We picked this up while shipping day-0 V4 support in rapid-mlx (Apple Silicon MLX backend, PR #168). Plain chat works perfectly on both 2-bit DQ and 8-bit on a Mac Studio M3 Ultra (56/31 tok/s decode respectively, 7/8 stress scenarios pass), but our 30-scenario tool-calling eval scored 0/30 — every scenario logs tool_detected: False. Same outcome with Hermes and OpenClaude agent profiles.
Not a quant issue (identical 0/30 on 2-bit and 8-bit) and not a parser issue — the model literally never sees the tools list. Verified by inspecting the rendered prompt.

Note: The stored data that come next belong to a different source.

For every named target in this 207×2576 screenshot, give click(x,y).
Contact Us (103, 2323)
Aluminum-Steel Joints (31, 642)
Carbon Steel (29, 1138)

There's an active PR #16 upstream on deepseek-ai/DeepSeek-V4-Flash (by @Rocketknight1 , HF staff) adding a tool-supporting template, with a follow-up alternative @qgallouedec proposed. Would it be possible to pull whichever variant lands into the V4-Flash quant repos so users get tool calling out of the box?
Happy to test + report numbers once an updated template lands.
Thanks for the great quant work — the model itself runs beautifully on Apple Silicon.
I have tested the version shared by @Rocketknight1 in that PR, and it passes the same tool calling tests as the custom encoding code.